A presença indígena é numerosa em Manaus e, nesse tempo de pandemia, não consegue atendimento médico como deveria. A Coordenação dos Povos Indígenas de Manaus e Entorno fez um levantamento da população indígenas na cidade de Manaus. Temos mais 30 mil de diferentes povos. A Associação dos Povos Indígenas do Brasil (Apib), com dados de organizações regionais, aponta 170 casos. Provavelmente, hoje, é maior que esse número. Isso acontece devido à dificuldade de acesso aos resultados dos testes da covid-19. São 29 povos indígenas atingidos pela pandemia até agora. Até quinta-feira passada, o número de óbitos entre os indígenas era 91. Não esquecer que quase 95% da população indígena vive na Amazônia. Já existia uma fragilidade pelo desmatamento, grilagem de terras indígenas, garimpo devastador. Houve pouca informação repassada às aldeias sobre a pandemia. Se para nós a morte de um ente querido é difícil, para eles é uma dor que demora a curar. Os quilombolas e ribeirinhos, como os indígenas, estão entre os mais desassistidos. Isso pela distância. Não houve a preocupação de fazer chegar as informações a essa população. Como os sintomas inicias são de uma gripe ou virose, as pessoas chegam tarde demais ao hospital. Os hospitais repletos com ambulâncias esperando para deixar o doente... No momento, a situação melhorou diante a diminuição de internamentos e a criação de hospitais de campanha.

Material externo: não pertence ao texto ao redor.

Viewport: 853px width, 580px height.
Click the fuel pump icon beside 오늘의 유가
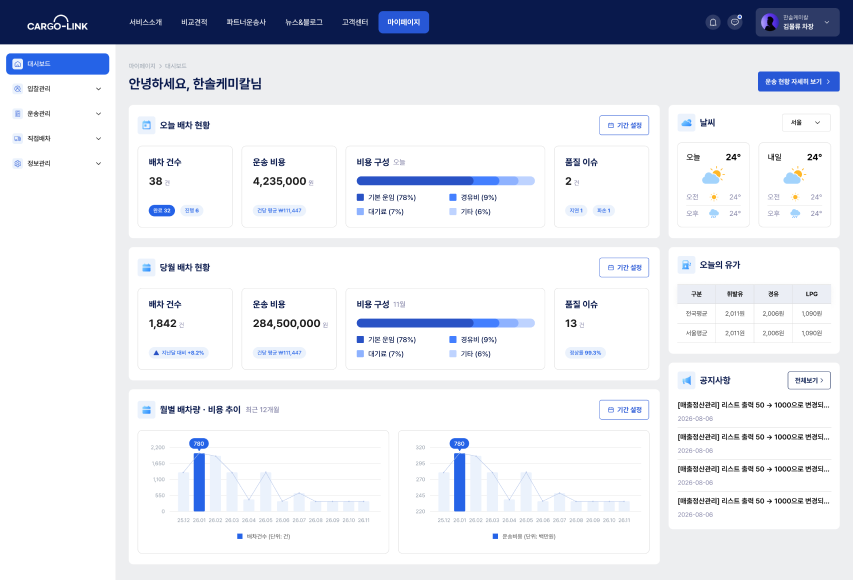(x=687, y=265)
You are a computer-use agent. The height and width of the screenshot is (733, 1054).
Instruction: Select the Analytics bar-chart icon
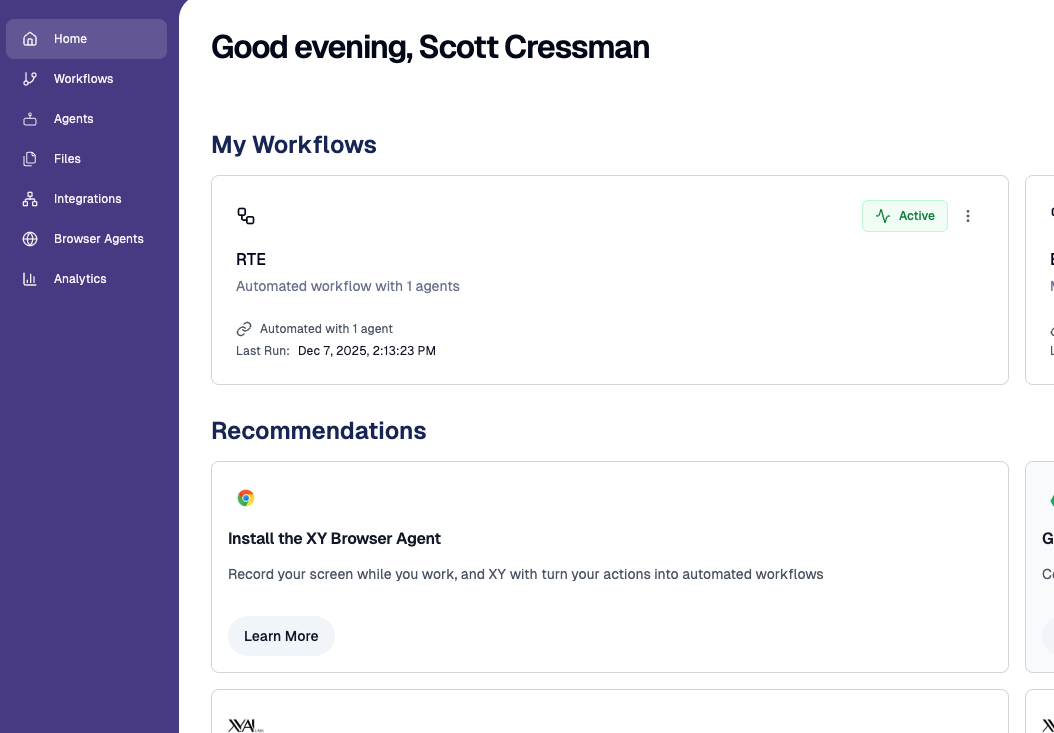(x=28, y=279)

Como é o seu diálogo com o governo? A igreja recebe ajuda? Os hospitais públicos e seus médicos e técnicos são acessíveis.

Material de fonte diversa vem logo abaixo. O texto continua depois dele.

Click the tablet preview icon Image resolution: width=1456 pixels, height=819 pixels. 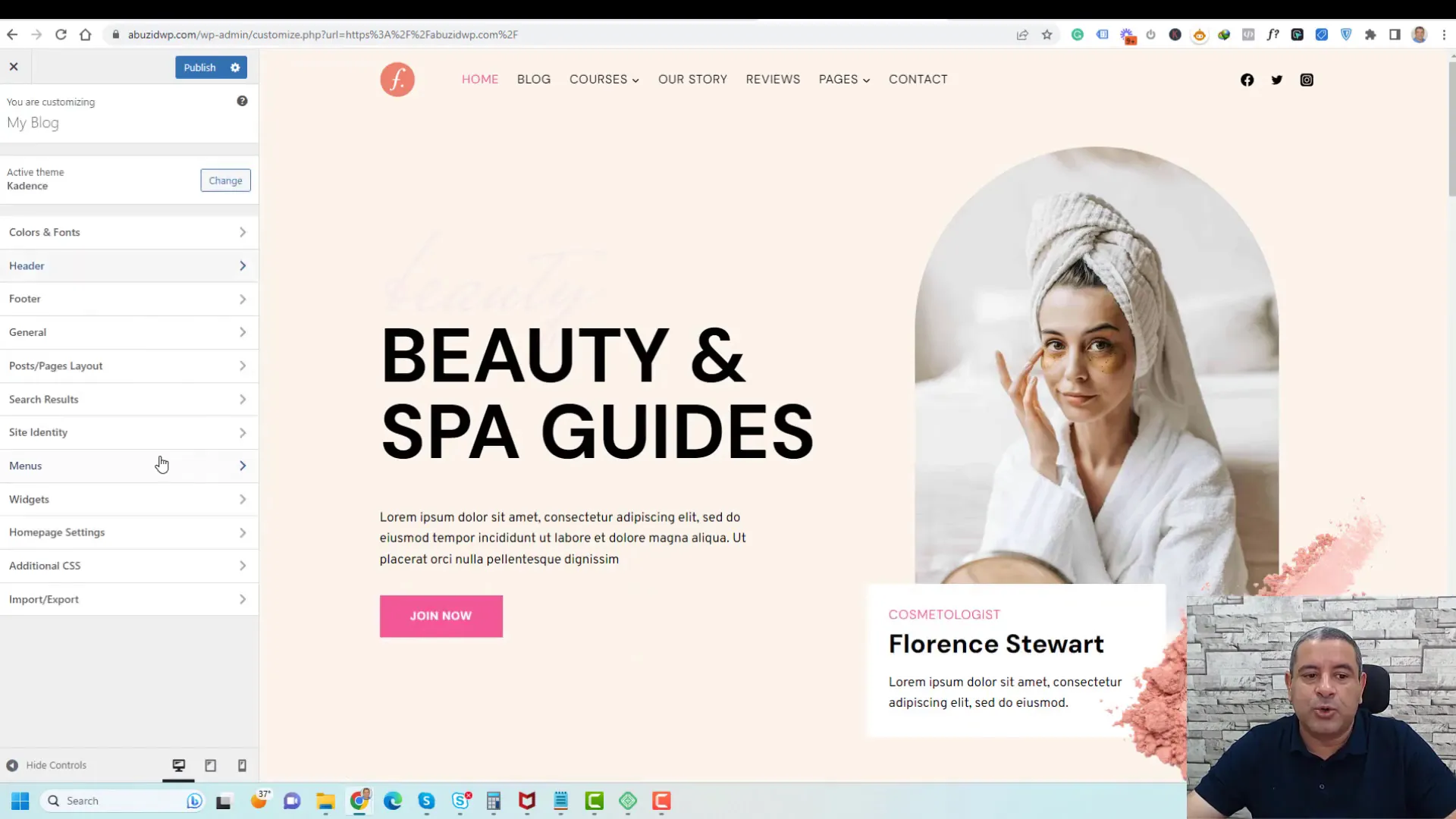point(210,766)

Os hospitais públicos estão defasados, para não dizer sucateados, para o atendimento. Profissionais de saúde têm reclamado que não podem trabalhar com segurança por falta de proteção adequada. Os profissionais de saúde são incansáveis. Alguns vieram a óbito pelo vírus. Foi muito difícil trabalhar num hospital onde os pacientes passam ao lado de mortos conforme mostrado pelos meios de comunicação. Temos rezado sempre nas nossas celebrações pelos profissionais de saúde, mas também por tantas pessoas que continuam a servir a sociedade nos serviços essenciais. No dia que passei no cemitério encomendando corpos, percebi quantas pessoas que a sociedade não vê e não dá valor, mas que estão ali a serviço: coveiros, pessoas da limpeza, guardas, administração. Quando num dia são enterrados mais de 50 corpos num mesmo cemitério o estresse toma conta de todos. Nesse tempo as pessoas que recolhem o lixo durante a noite sem estarem suficientemente protegidas... Admirável! Houve momentos de diálogo com pessoas do governo estadual e municipal. Muito para encaminhar questões da pandemia. No entanto, se a igreja pode oferecer uma contribuição mais decisiva na sociedade de Manaus e no Estado do Amazonas, o diálogo não pode ser truncado e só de momentos.

Como o senhor foi recebido pelos invasores de terras, pelos que expulsam os indígenas e os quilombolas e pelos derrubadores de matas?

Ainda não houve oportunidade de encontro. Não saberia dizer se há disponibilidade da parte deles para isso.